───── EXERCISE TEXT ─────
Phantom Thread Works Hard at Being a Masterpiece. But Is It?

7 minute read

Paul Thomas Anderson’s belabored corset of a movie Phantom Thread—set in the world of 1950s English haute couture—is not about people, and it’s not about clothes. It’s about obsession, but only if you think of obsession as an insect-like thing you can put under a bell jar, precious and still, rather than a wild force running through actual human veins. The picture, shot by Anderson himself, is beautiful to look at: It has a quietly lustrous, satiny finish, like a swath of antique peau de soie that’s been languishing in the dark, far from sun or air, since the Marie Antoinette days. It’s all so pristine and perfect that even just looking at it is probably an affront: Your eyeballs are sure to soil it. This is a curiously unreachable picture, most certainly by Anderson’s design. I felt discomfitingly indifferent toward it the first time, so I decided to see it again, just to make sure what I was feeling wasn’t actually a twisted kind of love. It wasn’t.

Daniel Day-Lewis stars, in what he has claimed is his last performance, as Reynolds Woodcock, the demanding, eccentric, fabulously named head of his own discreetly successful fashion house. His co-creature in couture creation is his forbidding, astringent sister, Cyril (Lesley Manville, giving a glittering black icicle of a performance). She runs the business, managing the seamstresses who flock in every morning, and stands or sits at Woodcock’s side just about every moment, except in the bedroom. (Their thing doesn’t seem to be about that.)

Then an interloper arrives: While taking a break in the country, Woodcock meets Alma (Vicky Krieps), a sweet, unassuming waitress who pulls off the feat of memorizing his intentionally complicated breakfast order—he ends it with the Borsht Belt-meets-country-gent capper “and some sausages.” Woodcock invites her to dinner, then brings her back to the attic workroom of his cottage. There, he begins to make her a dress. His attention is both controlling and seductive, and Alma begins falling for this handsome stiffie of a swain. Woodcock brings her back to London to live with him (though it takes him a while to sleep with her, because their thing doesn’t seem to be about that). There, she becomes a combination of muse, companion and workroom grunt—you see, romance isn’t dead. Cyril looks on, shooting daggers, like Dame Judith Anderson in Rebecca. Alma, bewildered but also deeply in love, doesn’t know what she’s stumbled into.

We don’t either, which is supposed to be the point. Almost everyone who sees Phantom Thread before you do will, if they’re kind, murmur something about a thing “you don’t see coming.” Actually, there’s a lot you don’t see coming, because so little in Phantom Thread makes any sense in terms of how real people—or even fancy, fictionalized movie people—behave. Ah, but that is the genius of the maestro Anderson: His movies are mysterious runes that we must ponder into infinity.
───── RECORD SET ─────
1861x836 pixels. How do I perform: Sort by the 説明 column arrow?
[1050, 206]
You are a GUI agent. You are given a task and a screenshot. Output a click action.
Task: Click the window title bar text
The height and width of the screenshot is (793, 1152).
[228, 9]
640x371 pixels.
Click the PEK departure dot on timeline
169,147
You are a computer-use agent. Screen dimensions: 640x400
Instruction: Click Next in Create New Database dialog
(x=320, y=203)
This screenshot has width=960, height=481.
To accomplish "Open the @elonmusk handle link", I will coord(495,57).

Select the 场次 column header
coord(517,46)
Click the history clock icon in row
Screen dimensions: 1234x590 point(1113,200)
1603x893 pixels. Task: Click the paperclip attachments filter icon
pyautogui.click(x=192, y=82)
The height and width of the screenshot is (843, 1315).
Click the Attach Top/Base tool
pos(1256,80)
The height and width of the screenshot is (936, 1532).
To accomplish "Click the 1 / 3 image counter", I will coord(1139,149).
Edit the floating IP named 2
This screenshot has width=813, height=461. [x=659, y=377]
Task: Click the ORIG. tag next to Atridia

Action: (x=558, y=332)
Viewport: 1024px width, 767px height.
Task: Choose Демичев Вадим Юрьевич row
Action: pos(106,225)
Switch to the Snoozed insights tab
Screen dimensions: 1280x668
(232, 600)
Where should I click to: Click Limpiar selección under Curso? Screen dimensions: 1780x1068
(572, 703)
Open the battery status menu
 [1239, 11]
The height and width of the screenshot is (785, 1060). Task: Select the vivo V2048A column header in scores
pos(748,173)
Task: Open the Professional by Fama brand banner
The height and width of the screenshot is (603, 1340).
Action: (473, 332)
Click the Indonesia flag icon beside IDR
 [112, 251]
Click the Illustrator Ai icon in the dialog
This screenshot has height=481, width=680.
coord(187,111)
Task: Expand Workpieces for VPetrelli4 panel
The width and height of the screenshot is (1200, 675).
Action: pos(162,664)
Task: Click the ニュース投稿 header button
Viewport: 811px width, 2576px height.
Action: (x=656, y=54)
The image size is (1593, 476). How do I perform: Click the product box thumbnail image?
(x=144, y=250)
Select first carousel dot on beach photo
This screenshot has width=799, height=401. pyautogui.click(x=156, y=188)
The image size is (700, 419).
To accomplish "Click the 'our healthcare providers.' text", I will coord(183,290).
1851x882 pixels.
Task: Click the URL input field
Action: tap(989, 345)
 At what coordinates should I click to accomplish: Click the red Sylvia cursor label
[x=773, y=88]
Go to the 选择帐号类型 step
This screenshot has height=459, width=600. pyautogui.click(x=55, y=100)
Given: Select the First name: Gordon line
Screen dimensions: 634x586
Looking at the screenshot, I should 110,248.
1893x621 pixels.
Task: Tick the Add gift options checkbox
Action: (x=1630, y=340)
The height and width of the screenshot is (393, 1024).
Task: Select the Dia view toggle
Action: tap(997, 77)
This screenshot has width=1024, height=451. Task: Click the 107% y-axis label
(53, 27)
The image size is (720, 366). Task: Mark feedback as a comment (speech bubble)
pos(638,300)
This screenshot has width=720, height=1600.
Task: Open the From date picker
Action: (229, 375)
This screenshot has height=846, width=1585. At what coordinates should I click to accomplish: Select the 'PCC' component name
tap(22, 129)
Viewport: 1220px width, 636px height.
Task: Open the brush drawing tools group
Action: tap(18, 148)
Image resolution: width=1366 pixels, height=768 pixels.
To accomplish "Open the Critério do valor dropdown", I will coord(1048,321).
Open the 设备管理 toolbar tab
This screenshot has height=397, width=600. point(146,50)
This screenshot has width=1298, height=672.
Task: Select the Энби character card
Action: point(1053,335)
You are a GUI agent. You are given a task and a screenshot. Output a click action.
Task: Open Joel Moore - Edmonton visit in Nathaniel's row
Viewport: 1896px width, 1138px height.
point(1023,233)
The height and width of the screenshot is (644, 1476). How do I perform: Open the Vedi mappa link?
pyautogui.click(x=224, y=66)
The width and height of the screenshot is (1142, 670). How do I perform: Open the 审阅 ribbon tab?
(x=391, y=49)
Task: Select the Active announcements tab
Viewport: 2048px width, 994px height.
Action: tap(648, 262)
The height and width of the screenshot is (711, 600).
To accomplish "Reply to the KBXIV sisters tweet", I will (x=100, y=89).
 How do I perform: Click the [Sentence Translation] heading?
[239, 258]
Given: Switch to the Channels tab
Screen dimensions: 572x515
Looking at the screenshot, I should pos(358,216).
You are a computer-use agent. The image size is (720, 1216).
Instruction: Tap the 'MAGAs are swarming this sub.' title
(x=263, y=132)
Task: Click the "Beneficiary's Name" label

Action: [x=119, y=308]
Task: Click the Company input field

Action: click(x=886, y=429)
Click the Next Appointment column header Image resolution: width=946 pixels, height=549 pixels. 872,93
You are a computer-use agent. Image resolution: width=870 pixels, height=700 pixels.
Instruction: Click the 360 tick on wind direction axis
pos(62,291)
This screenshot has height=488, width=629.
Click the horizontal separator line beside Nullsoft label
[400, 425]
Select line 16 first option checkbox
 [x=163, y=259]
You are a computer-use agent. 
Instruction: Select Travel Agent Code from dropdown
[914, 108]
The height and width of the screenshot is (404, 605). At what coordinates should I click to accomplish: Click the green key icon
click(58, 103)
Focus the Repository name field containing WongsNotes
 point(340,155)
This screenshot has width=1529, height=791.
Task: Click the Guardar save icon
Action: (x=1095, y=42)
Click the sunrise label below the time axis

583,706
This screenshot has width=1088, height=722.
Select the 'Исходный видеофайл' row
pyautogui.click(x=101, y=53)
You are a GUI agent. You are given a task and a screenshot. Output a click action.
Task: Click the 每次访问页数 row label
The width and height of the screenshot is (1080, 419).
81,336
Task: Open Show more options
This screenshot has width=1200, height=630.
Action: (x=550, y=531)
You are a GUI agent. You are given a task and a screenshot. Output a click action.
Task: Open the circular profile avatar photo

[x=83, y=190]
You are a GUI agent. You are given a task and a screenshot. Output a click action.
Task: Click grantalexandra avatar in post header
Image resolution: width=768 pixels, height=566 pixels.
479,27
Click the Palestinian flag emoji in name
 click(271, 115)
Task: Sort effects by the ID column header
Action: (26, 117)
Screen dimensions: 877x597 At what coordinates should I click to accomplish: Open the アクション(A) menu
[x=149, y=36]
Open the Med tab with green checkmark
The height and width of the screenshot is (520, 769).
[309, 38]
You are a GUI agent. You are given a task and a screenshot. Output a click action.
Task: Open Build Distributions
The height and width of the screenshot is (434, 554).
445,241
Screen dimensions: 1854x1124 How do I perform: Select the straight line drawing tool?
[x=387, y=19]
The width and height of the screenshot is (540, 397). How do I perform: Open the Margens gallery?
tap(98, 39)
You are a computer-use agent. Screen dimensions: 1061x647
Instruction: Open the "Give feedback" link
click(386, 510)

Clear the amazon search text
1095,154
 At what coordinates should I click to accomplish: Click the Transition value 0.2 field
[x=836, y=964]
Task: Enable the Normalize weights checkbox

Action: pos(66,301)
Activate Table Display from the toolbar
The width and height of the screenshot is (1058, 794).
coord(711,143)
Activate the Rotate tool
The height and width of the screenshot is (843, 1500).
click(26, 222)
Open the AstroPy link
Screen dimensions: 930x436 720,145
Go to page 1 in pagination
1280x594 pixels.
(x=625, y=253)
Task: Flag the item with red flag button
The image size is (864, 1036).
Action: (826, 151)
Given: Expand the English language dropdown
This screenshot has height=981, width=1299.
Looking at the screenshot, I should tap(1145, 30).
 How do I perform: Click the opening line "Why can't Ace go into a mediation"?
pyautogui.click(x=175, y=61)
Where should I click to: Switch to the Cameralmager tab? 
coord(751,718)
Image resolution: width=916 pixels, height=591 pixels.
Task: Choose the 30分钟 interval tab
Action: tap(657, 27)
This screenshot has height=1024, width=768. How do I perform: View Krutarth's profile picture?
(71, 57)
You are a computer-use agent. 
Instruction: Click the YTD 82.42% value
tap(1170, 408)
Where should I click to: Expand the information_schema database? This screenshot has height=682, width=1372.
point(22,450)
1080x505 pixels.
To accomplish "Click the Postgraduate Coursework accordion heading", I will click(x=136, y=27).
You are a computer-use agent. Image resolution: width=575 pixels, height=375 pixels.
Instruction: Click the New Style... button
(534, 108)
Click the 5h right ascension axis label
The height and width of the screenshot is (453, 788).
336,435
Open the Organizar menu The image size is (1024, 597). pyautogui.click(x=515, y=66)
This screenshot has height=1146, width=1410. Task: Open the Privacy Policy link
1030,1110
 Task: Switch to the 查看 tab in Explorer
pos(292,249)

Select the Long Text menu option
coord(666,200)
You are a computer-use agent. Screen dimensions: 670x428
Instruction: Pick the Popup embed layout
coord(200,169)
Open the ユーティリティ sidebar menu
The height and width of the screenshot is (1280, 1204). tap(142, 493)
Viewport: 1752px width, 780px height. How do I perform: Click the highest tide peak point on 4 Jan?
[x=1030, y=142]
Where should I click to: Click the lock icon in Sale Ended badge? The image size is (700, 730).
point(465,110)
─────
TASKS TO CARRY OUT
a – Render this sentence from the Phantom Thread review in Spanish: "This is a curiously unreachable picture, most certainly by Anderson’s design."
b – According to the Phantom Thread review, which actress plays Alma?
c – Continue the Phantom Thread review from where it stops.

PER-TASK ANSWERS
a – Esta es una película curiosamente inalcanzable, sin duda por designio de Anderson.

b – Vicky Krieps.

c –
Or maybe not. There’s some pleasure to be had in watching Phantom Thread, one time at least. Much of the movie is very funny, intentionally or otherwise, like the way Woodcock barks at Alma when he’s busy sketching—he does a lot of sketching—and she interrupts him with a quiet offering of tea. She scoots out of the room, almost backing through the door, and he continues his tirade even as she retreats, forever stuck in the reality of the interruption. It’s hilarious. But why are we laughing? Time and again Anderson breaks the mood of his own film, and we’re supposed to scramble back into its gloomy, obsessive arms on our own. Are we the Alma to Anderson’s Woodcock genius? If so, that game is fun for about 20 minutes.

The performances are OK. In her early scenes, Krieps has a believable, dewy freshness: You can see in the flush of her cheeks all the life Woodcock is missing in his crypt of taffeta. Manville is steely and proper, and watching her clack through the house in her tasteful black heels is a kind of medicinal pleasure. As for Day-Lewis, he actually seems alive in some scenes—the funny ones. But mostly he’s mannered to the point of seeming embalmed, and his much-written-about deep method dive into the inner life of a designer results in one signature gesture: He’s really good at holding pins in his mouth. As he’s measuring Alma for that first dress, he remarks that she has no breasts, and she apologizes, feeling that he’s judging her. “It’s my job to give you some—if I choose to,” he says primly. Any girl with a brain would run a mile. Alma doesn’t, which tells you where her brain is at.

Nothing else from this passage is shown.